- STATED TASK -
Turn the lines of the entries below into a Markdown table with the columns Row and Line, numbering each row and skipping blank lines.

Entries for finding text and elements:

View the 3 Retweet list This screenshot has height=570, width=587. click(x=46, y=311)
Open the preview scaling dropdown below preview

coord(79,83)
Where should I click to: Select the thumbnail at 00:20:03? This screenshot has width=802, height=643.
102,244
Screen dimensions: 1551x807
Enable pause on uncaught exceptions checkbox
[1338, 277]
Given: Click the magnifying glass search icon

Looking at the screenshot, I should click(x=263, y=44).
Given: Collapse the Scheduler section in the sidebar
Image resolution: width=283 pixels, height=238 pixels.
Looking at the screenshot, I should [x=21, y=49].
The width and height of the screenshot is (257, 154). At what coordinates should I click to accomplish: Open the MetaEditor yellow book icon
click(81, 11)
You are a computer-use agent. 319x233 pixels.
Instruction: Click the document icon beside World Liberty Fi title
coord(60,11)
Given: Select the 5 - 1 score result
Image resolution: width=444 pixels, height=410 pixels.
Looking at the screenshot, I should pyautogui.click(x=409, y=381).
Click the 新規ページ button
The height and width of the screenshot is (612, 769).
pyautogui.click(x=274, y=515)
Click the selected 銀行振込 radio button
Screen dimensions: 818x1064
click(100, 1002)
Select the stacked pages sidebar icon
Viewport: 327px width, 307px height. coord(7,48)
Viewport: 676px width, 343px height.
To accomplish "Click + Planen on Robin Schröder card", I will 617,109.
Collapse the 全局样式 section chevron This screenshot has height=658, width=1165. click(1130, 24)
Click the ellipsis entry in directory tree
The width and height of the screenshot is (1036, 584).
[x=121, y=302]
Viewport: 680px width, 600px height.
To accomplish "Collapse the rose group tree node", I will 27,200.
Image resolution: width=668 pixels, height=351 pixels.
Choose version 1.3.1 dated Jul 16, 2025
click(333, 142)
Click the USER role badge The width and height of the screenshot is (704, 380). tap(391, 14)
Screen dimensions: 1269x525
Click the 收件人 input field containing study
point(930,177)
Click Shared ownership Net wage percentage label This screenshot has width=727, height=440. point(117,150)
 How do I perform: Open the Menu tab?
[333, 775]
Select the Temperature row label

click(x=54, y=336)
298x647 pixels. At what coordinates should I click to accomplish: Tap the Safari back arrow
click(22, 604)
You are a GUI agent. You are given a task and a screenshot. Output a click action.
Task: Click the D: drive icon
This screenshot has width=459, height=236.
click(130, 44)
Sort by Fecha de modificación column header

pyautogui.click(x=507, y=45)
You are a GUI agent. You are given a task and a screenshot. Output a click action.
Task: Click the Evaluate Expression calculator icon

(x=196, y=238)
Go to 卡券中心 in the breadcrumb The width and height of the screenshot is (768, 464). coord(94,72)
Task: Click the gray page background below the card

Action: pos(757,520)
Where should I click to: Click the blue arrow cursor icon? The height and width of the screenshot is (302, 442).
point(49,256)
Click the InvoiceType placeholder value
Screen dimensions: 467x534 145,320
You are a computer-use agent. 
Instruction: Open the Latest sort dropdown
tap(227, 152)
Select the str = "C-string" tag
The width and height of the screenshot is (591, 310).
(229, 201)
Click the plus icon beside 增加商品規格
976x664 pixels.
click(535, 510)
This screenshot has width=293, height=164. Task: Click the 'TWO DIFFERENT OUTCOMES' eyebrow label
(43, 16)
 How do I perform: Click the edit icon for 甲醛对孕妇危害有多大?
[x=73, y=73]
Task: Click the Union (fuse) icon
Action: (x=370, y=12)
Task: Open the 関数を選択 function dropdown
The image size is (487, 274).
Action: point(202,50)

- THE RESPONSE -
| Row | Line |
|---|---|
| 1 | View the 3 Retweet list This screenshot has height=570, width=587. click(x=46, y=311) |
| 2 | Open the preview scaling dropdown below preview |
| 3 | coord(79,83) |
| 4 | Where should I click to: Select the thumbnail at 00:20:03? This screenshot has width=802, height=643. |
| 5 | 102,244 |
| 6 | Screen dimensions: 1551x807 |
| 7 | Enable pause on uncaught exceptions checkbox |
| 8 | [1338, 277] |
| 9 | Given: Click the magnifying glass search icon |
| 10 | Looking at the screenshot, I should click(x=263, y=44). |
| 11 | Given: Collapse the Scheduler section in the sidebar |
| 12 | Image resolution: width=283 pixels, height=238 pixels. |
| 13 | Looking at the screenshot, I should [x=21, y=49]. |
| 14 | The width and height of the screenshot is (257, 154). At what coordinates should I click to accomplish: Open the MetaEditor yellow book icon |
| 15 | click(81, 11) |
| 16 | You are a computer-use agent. 319x233 pixels. |
| 17 | Instruction: Click the document icon beside World Liberty Fi title |
| 18 | coord(60,11) |
| 19 | Given: Select the 5 - 1 score result |
| 20 | Image resolution: width=444 pixels, height=410 pixels. |
| 21 | Looking at the screenshot, I should pyautogui.click(x=409, y=381). |
| 22 | Click the 新規ページ button |
| 23 | The height and width of the screenshot is (612, 769). |
| 24 | pyautogui.click(x=274, y=515) |
| 25 | Click the selected 銀行振込 radio button |
| 26 | Screen dimensions: 818x1064 |
| 27 | click(100, 1002) |
| 28 | Select the stacked pages sidebar icon |
| 29 | Viewport: 327px width, 307px height. coord(7,48) |
| 30 | Viewport: 676px width, 343px height. |
| 31 | To accomplish "Click + Planen on Robin Schröder card", I will 617,109. |
| 32 | Collapse the 全局样式 section chevron This screenshot has height=658, width=1165. click(1130, 24) |
| 33 | Click the ellipsis entry in directory tree |
| 34 | The width and height of the screenshot is (1036, 584). |
| 35 | [x=121, y=302] |
| 36 | Viewport: 680px width, 600px height. |
| 37 | To accomplish "Collapse the rose group tree node", I will 27,200. |
| 38 | Image resolution: width=668 pixels, height=351 pixels. |
| 39 | Choose version 1.3.1 dated Jul 16, 2025 |
| 40 | click(333, 142) |
| 41 | Click the USER role badge The width and height of the screenshot is (704, 380). tap(391, 14) |
| 42 | Screen dimensions: 1269x525 |
| 43 | Click the 收件人 input field containing study |
| 44 | point(930,177) |
| 45 | Click Shared ownership Net wage percentage label This screenshot has width=727, height=440. point(117,150) |
| 46 |  How do I perform: Open the Menu tab? |
| 47 | [333, 775] |
| 48 | Select the Temperature row label |
| 49 | click(x=54, y=336) |
| 50 | 298x647 pixels. At what coordinates should I click to accomplish: Tap the Safari back arrow |
| 51 | click(22, 604) |
| 52 | You are a GUI agent. You are given a task and a screenshot. Output a click action. |
| 53 | Task: Click the D: drive icon |
| 54 | This screenshot has width=459, height=236. |
| 55 | click(130, 44) |
| 56 | Sort by Fecha de modificación column header |
| 57 | pyautogui.click(x=507, y=45) |
| 58 | You are a GUI agent. You are given a task and a screenshot. Output a click action. |
| 59 | Task: Click the Evaluate Expression calculator icon |
| 60 | (x=196, y=238) |
| 61 | Go to 卡券中心 in the breadcrumb The width and height of the screenshot is (768, 464). coord(94,72) |
| 62 | Task: Click the gray page background below the card |
| 63 | Action: pos(757,520) |
| 64 | Where should I click to: Click the blue arrow cursor icon? The height and width of the screenshot is (302, 442). |
| 65 | point(49,256) |
| 66 | Click the InvoiceType placeholder value |
| 67 | Screen dimensions: 467x534 145,320 |
| 68 | You are a computer-use agent.  |
| 69 | Instruction: Open the Latest sort dropdown |
| 70 | tap(227, 152) |
| 71 | Select the str = "C-string" tag |
| 72 | The width and height of the screenshot is (591, 310). |
| 73 | (229, 201) |
| 74 | Click the plus icon beside 增加商品規格 |
| 75 | 976x664 pixels. |
| 76 | click(535, 510) |
| 77 | This screenshot has width=293, height=164. Task: Click the 'TWO DIFFERENT OUTCOMES' eyebrow label |
| 78 | (43, 16) |
| 79 |  How do I perform: Click the edit icon for 甲醛对孕妇危害有多大? |
| 80 | [x=73, y=73] |
| 81 | Task: Click the Union (fuse) icon |
| 82 | Action: (x=370, y=12) |
| 83 | Task: Open the 関数を選択 function dropdown |
| 84 | The image size is (487, 274). |
| 85 | Action: point(202,50) |